══ Data listing ══
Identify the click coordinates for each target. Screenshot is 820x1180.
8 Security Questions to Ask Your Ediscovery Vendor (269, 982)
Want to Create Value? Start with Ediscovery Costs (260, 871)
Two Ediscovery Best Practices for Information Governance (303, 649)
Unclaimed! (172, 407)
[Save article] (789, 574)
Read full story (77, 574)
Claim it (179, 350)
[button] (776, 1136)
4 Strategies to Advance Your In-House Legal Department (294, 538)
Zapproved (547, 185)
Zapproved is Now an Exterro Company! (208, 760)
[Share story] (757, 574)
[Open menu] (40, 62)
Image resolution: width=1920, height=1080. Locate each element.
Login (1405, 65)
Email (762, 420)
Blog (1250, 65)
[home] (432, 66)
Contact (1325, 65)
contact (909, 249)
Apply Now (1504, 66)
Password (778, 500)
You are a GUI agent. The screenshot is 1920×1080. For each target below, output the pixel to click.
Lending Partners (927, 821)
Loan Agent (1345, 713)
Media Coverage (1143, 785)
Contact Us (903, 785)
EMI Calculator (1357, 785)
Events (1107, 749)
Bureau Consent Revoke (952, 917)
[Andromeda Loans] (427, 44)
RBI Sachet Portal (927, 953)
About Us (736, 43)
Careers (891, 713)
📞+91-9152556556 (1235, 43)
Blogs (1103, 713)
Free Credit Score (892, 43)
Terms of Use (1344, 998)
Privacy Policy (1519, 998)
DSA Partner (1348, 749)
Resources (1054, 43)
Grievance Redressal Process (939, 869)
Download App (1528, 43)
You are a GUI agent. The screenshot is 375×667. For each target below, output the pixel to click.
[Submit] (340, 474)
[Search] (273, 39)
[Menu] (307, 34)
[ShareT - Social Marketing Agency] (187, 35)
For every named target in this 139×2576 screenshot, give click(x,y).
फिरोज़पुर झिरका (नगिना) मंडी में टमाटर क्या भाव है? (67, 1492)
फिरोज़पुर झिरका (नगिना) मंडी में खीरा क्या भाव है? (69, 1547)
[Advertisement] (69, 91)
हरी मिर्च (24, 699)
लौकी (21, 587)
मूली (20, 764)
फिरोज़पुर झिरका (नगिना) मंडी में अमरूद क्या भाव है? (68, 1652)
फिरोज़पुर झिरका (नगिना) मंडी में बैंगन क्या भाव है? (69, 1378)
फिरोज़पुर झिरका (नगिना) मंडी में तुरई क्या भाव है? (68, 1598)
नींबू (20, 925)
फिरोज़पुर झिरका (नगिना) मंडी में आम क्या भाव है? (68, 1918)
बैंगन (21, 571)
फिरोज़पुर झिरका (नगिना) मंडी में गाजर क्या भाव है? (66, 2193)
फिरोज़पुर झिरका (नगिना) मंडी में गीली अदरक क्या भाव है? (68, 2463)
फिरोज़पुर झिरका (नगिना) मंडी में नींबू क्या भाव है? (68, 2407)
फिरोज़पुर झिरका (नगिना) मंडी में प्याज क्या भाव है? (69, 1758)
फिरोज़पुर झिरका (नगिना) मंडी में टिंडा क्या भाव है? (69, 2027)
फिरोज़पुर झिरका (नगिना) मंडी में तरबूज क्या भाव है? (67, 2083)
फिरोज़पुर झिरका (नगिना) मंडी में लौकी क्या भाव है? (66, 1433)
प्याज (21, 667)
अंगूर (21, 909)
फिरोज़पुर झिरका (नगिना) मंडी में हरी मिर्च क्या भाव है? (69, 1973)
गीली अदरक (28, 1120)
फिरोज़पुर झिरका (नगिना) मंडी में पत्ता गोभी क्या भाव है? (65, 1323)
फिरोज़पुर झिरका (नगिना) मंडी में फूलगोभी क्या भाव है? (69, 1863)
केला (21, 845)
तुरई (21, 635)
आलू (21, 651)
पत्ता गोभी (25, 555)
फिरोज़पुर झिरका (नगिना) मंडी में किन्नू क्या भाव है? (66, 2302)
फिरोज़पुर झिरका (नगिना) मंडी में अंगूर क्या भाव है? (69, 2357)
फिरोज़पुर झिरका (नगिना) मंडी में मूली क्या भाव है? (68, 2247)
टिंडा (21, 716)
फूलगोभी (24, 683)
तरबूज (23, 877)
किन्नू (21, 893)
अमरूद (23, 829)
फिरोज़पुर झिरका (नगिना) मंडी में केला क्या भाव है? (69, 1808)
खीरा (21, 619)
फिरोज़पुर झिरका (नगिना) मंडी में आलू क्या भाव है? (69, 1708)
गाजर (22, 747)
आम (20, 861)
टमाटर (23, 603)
═══
__Task goal__
An exact copy is needed of the closing lines of the entries above, counting from the one that contains "तरबूज (23, 877)" and including it and the last.

__Output below__
तरबूज (23, 877)
किन्नू (21, 893)
अमरूद (23, 829)
फिरोज़पुर झिरका (नगिना) मंडी में केला क्या भाव है? (69, 1808)
खीरा (21, 619)
फिरोज़पुर झिरका (नगिना) मंडी में आलू क्या भाव है? (69, 1708)
गाजर (22, 747)
आम (20, 861)
टमाटर (23, 603)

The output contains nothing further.